In Europa, culla e patria della diffusione del cattolicesimo, si registra ,ormai da anni, un calo sistematico dei fedeli. La dimensione religiosa sta cambiando e la Chiesa di Roma deve fare i conti con questo: Papa Francesco, Pontefice che potremmo definire “Pop” si rivolgeva molto a non credenti ed era molto amato da questi. 

Per questa ragione era spesso accusato di comportarsi in quel modo con intenti di marketing, quasi un modo per dare una nuova immagine alla chiesa cattolica per fermare l’emorragia dei credenti. I social media sono lo specchio della società e Don Cosimo i social li conosce bene e conosce bene le persone che li abitano. 

Oggi per le persone cosa significa la religione cattolica? Cosa significa oggi credere nel messaggio del Vangelo?

Oggi la religione cattolica per molti non è più un’appartenenza anagrafica, ma una domanda interiore. Non è più solo il catechismo da bambini o la Messa della domenica, ma qualcosa che si cerca nel silenzio delle proprie notti, nei dolori che non hanno parole, nelle preghiere che escono rotte dal cuore.

Per tanti, la religione non è più istituzione, ma relazione. Un bisogno profondo di sentire che Dio non è una dottrina da imparare, ma un Amore che non smette di cercarti, anche quando ti perdi. Credere oggi nel Vangelo non significa semplicemente “sapere” cosa dice Gesù, ma scegliere di fidarsi di quelle parole anche quando il mondo ti dice il contrario.

Credere nel Vangelo, oggi, è un atto di coraggio. È scegliere la mitezza in un tempo che grida. È perdonare quando sarebbe più facile chiudersi. È amare senza possedere. È donarsi anche se si è stati feriti. È ancora credere che la luce vince, anche quando tutto sembra buio.

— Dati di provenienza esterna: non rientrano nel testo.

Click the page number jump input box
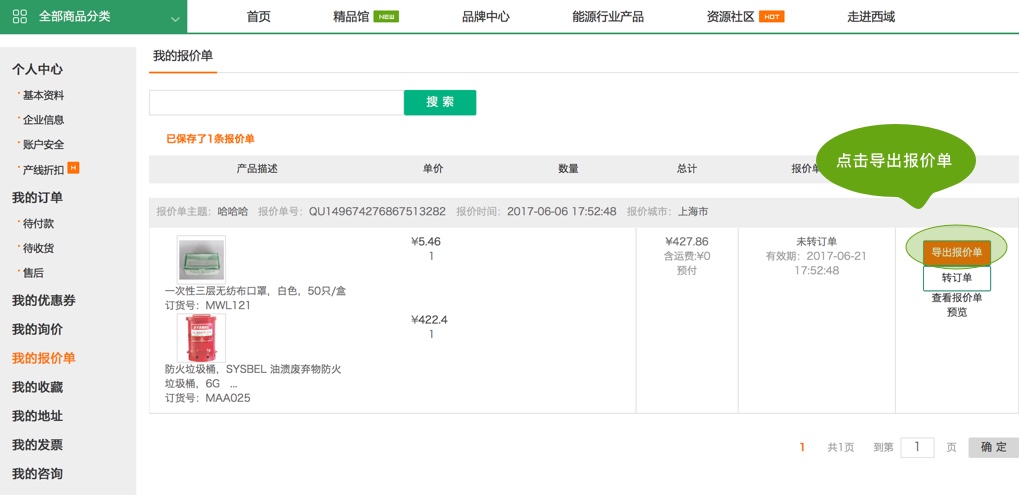 point(917,447)
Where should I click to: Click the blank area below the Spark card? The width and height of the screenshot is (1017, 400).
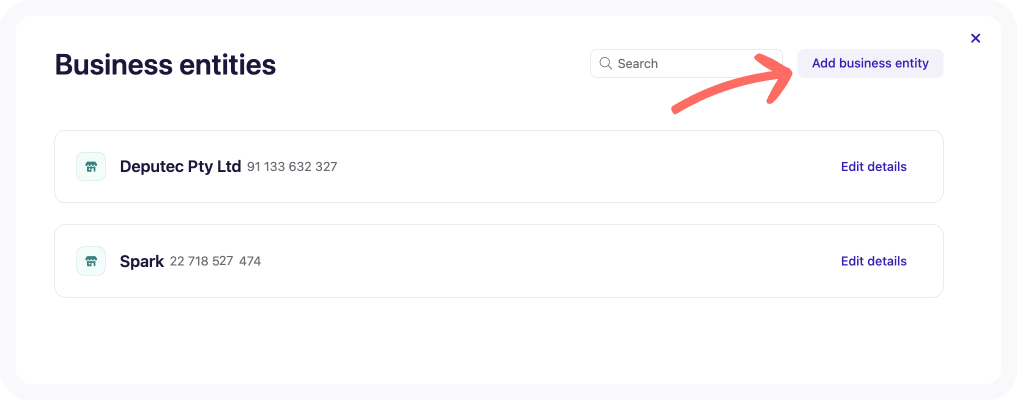pyautogui.click(x=499, y=340)
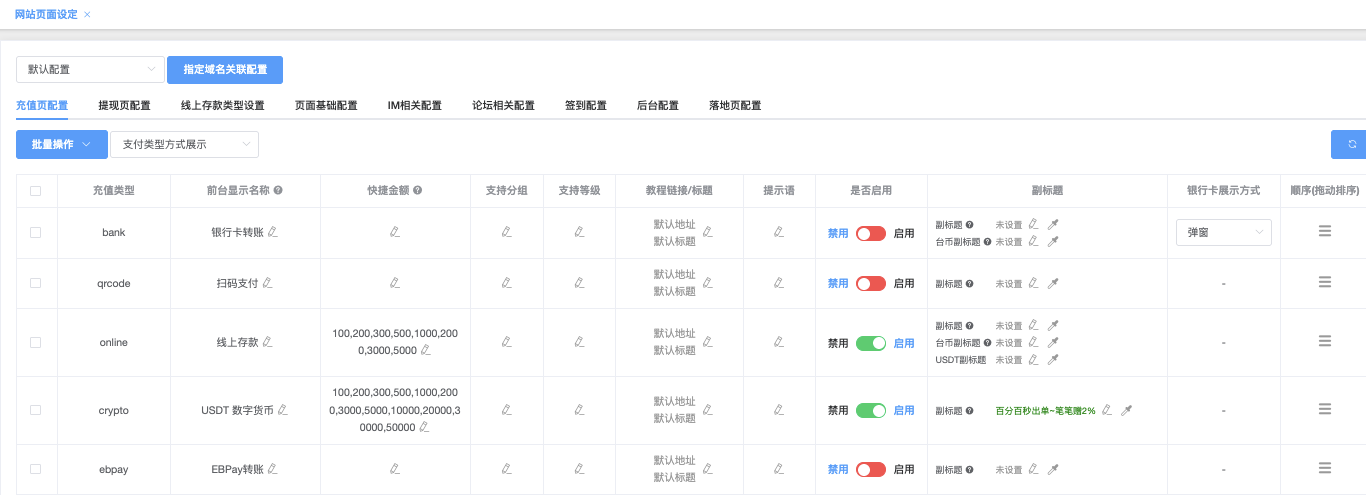The width and height of the screenshot is (1366, 495).
Task: Open the 线上存款类型设置 tab
Action: pos(222,105)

La fede non è più scontata. È una scelta, fragile e potente. E forse è proprio questo il dono di questo tempo: che chi crede, lo fa davvero. Non per abitudine, ma per sete.

Io incontro ogni giorno tante persone che si dicono lontane dalla Chiesa, ma che sono vicinissime a Dio. Perché magari non conoscono i dogmi, ma conoscono la fame d’amore. E lì, proprio lì, il Vangelo diventa vivo, in un cuore che si lascia amare di nuovo.

Conclusioni

Non posso che ringraziare Don Cosimo per le sue risposte, ma direi che la questione “missionari digitali o ego” resta aperta e non ha certo una risposta univoca. Ho però ritenuto interessante mettere a confronto due visioni antitetiche in modo che ognino, leggendo questo articolo, possa sviluppare un suo peculiare punto di vista.